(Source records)

- - -

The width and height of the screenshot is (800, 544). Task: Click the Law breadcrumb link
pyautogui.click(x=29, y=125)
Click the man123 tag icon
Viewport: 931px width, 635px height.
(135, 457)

- - -

TASK: Output the data in full, exactly as it stands.

EXERCISE SOLUTION:
The width and height of the screenshot is (800, 544). Task: Click the Law breadcrumb link
pyautogui.click(x=29, y=125)
Click the man123 tag icon
Viewport: 931px width, 635px height.
(135, 457)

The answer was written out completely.